Check the migration script folder in swh-storage:/sql/upgrades/ (and find the next one, for example 160.sql). It’s previous version number + 1 from the given db version retrieved (so 160 with the current example).
Note: That you could need to run more than one migration. It depends on the current packaged version and the next version we want to deploy. Check the git history to determine that.
Requisite#
Ensure the migration script runs first in the staging database (db0.internal.staging.swh.network is the node holding the swh staging database). Then you can go ahead and run it in production database (belvedere.internal.softwareheritage.org).

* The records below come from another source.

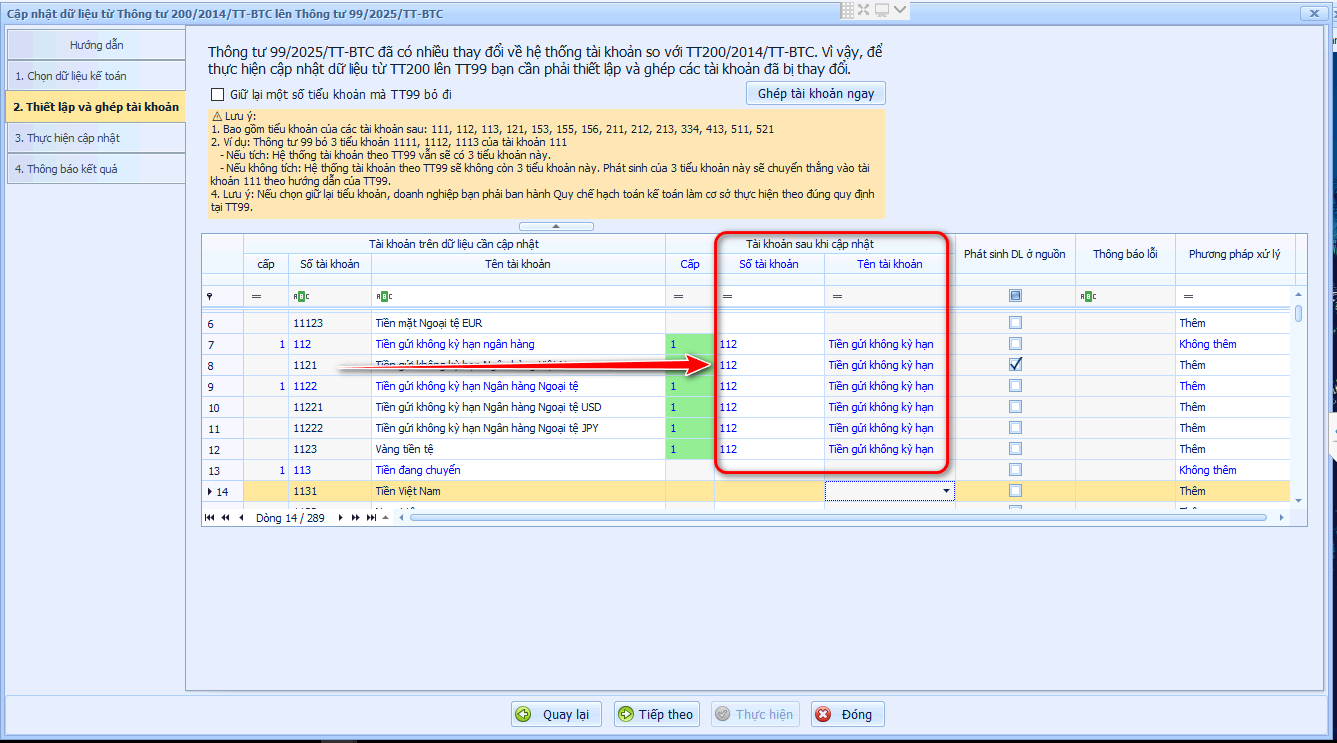Click filter icon of Thông báo lỗi column
Screen dimensions: 1337x743
(x=1088, y=297)
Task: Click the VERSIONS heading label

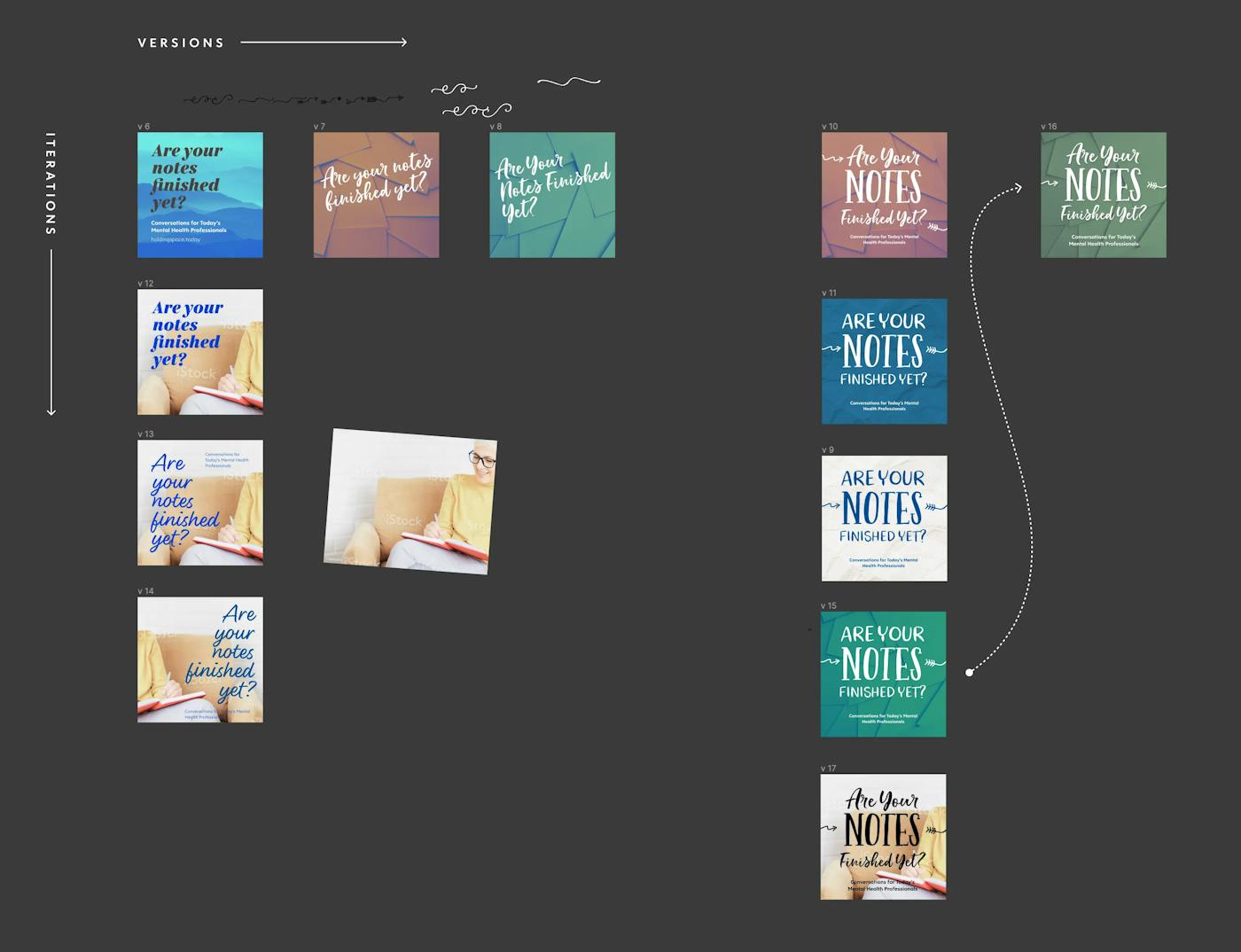Action: (181, 42)
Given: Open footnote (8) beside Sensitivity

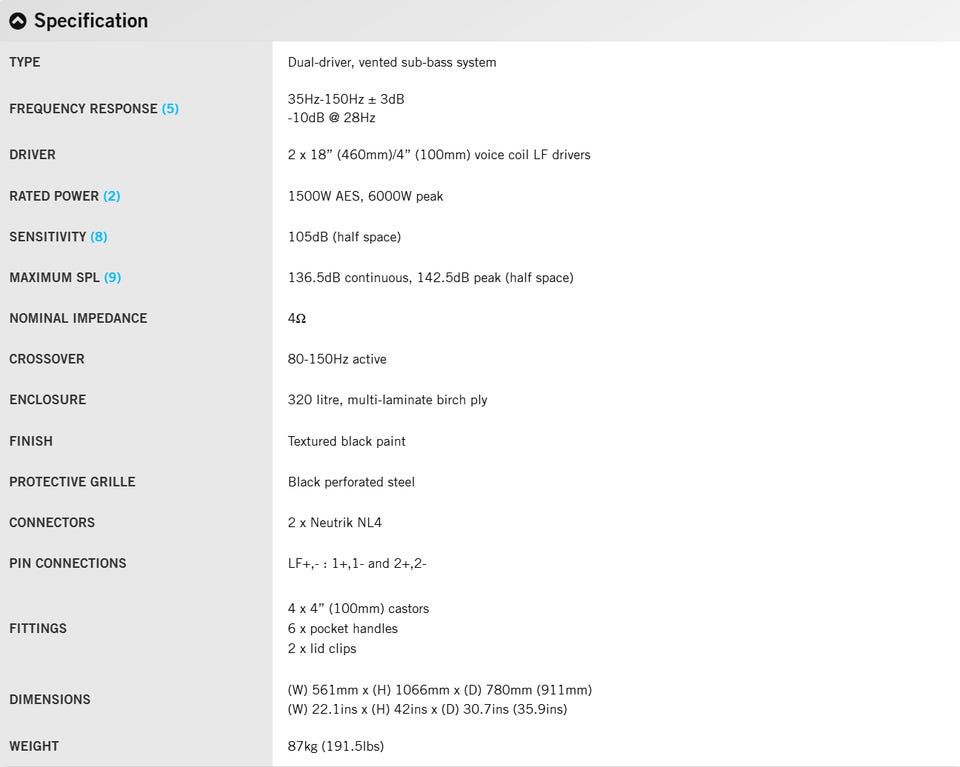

Connect to the db with the user with write permission, then run the script:
$ psql -e ...
> \i sql/upgrades/160.sql
Note:
-e so you can see the queries currently running prior to its result
For long-running scripts, connect to the remote machine first [5] [6]
Adaptations#
Hopefully, in production, the script runs as is without adaptation…
Otherwise, if the data volume for a given table is large, you may want to adapt. See 160.sql and its adaptation
For such a case, consider working on ranges on the table id instead. So it uses index and keep the transaction short. Long-standing migration query (translates to long running transaction). This could create too many WALs accumulation (for the replication), thus disk space starvation issue, etc…
Note#
We use grafana to ensure everything is fine (for example, for the replication, we use the postgresql database dashboard, bottom page to the right).
We also use it to keep a reference of what happened for a given deployment. For this, Open a grafana dashboard (for example worker task processing dashboard) and add a tag deployment (so it’s shared across dashboards) with a description on what is the current deployment about. It’s usually a list of module names that gets deployed and associated version deployed.